Worlds Apart, Worlds Together professor: Anders Hardig
Dr. Anders Härdig is a Professorial Lecturer in the International Politics program at SIS. His main fields of expertise are international politics and comparative and regional studies with a special focus on social movements and grassroots networks in the Middle East. Dr. Härdig’s dissertation examined grassroots struggles to broaden the space for political participation in the Middle East, using a case study of civic grassroots activists in Lebanon.
A former student and research affiliate at the American University of Beirut (AUB) in Lebanon, Dr. Härdig is a frequent traveler to the Middle East. He is the recipient of several scholarships and grants, including a Fulbright scholarship, the Smith Richardson Foundation World Politics and Statecraft Fellowship, and multiple grants from the Marcus Wallenberg Foundation. In recent years, Dr. Härdig has worked as a researcher and consultant for American and European companies on projects in Lebanon.
Diplomacy and Dictators professor: Tom Long
Tom Long is completing his doctorate in American University’s School of International Service. His dissertation, Convincing the Colossus: Latin American Leaders Face the United States, examines the strategies and approaches of Latin American leaders who seek to influence U.S. policies that affect their interests. As part of that project, he has conducted archival research and interviews with top-level policymakers in Argentina, Colombia, and Panama; he will be travelling to Mexico City and Rio de Janeiro, Brazil during the coming months to conclude his fieldwork.
In addition to his work in Latin America, Long is a student of U.S. foreign policy history and the foreign policy process. Like his research, his teaching seeks to incorporate original documents and a variety of theoretical frameworks to help students try to understand foreign policy decisions from the perspectives of those who had to make them. What information did they have at the time? What metaphors did they seek to understand the problems they faced? What were their goals, and how did their decisions affect the course of U.S. history?

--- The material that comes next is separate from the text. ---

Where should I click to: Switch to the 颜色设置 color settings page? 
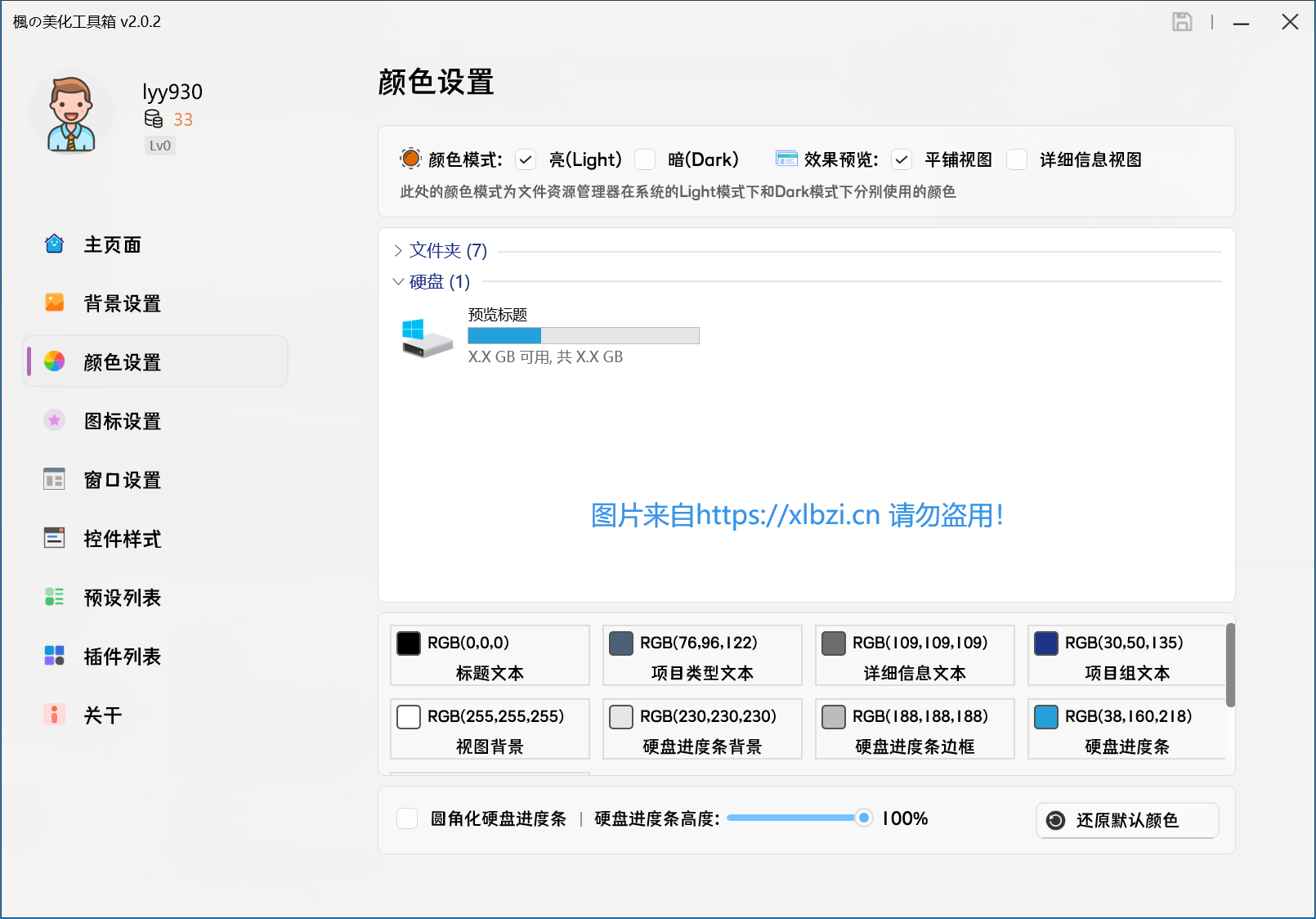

Long has published in Latin American Research Review (co-authored with Robert A. Pastor) and has given papers at a number of academic conferences including the International Studies Association and the Latin American Studies Association. In addition to his dissertation work, he is currently writing on the role of the U.S. Congress in the making of U.S. foreign policy toward Latin America. He taught “Diplomacy and Dictators” during summer 2011 and was previously honored with the SIS award for excellence in teaching by a doctoral student. Prior to coming to American University, he studied journalism at the University of Missouri-Columbia and worked for several years as a reporter and editor.
Global Public Health professor: Katherine Goodwin Reese
Katherine Reese is a doctoral student at American University in Washington DC. She studied at Rice University and the Institut d’Etudes Politiques in Paris before beginning the PhD program at the School of International Service. Her interests revolve around international communication, mobility, and environmental politics.
Reese’s dissertation, Repaving the Way: The Automobile and the Politics of the Future, investigates the relationship between social imagination and political action. It looks at how policymakers, urban planners, and civil society organizations thought and spoke about the future of transportation during key moments in US history, asking how discussions about the future served to legitimize or discredit radical political visions. Reese’s article "Reconstructing Automobility: The Making and Breaking of Modern Transportation," was recently published in Global Environmental Politics. The article interrogates the socially constructed role played by the automobile in modern life, analyzing the ways in which we have historically come to take for granted fossil fuels, cars, and even mobility itself. Reese has also presented papers on transportation and its effects on human and ecological health at several conferences.
Reese has taught courses on sustainability and technology for the National Student Leadership Conference program, served as a teaching assistant for courses on international communication and world politics in American University’s School of International Service, and supervises student research projects in her position as graduate fellow in American University’s University College program.
In addition to her own research and teaching, Reese served as project coordinator for the Global Public Media Project, working with an international team of researchers to investigate the role of social media on political life around the world. She recently helped to organize a workshop at the annual conference of the International Studies Association entitled "Global Environmental Politics on a New Earth," which brought together leading scholars in the field to discuss the most pressing issues in environmental studies. She currently serves as managing editor for the Journal of International Relations and Development.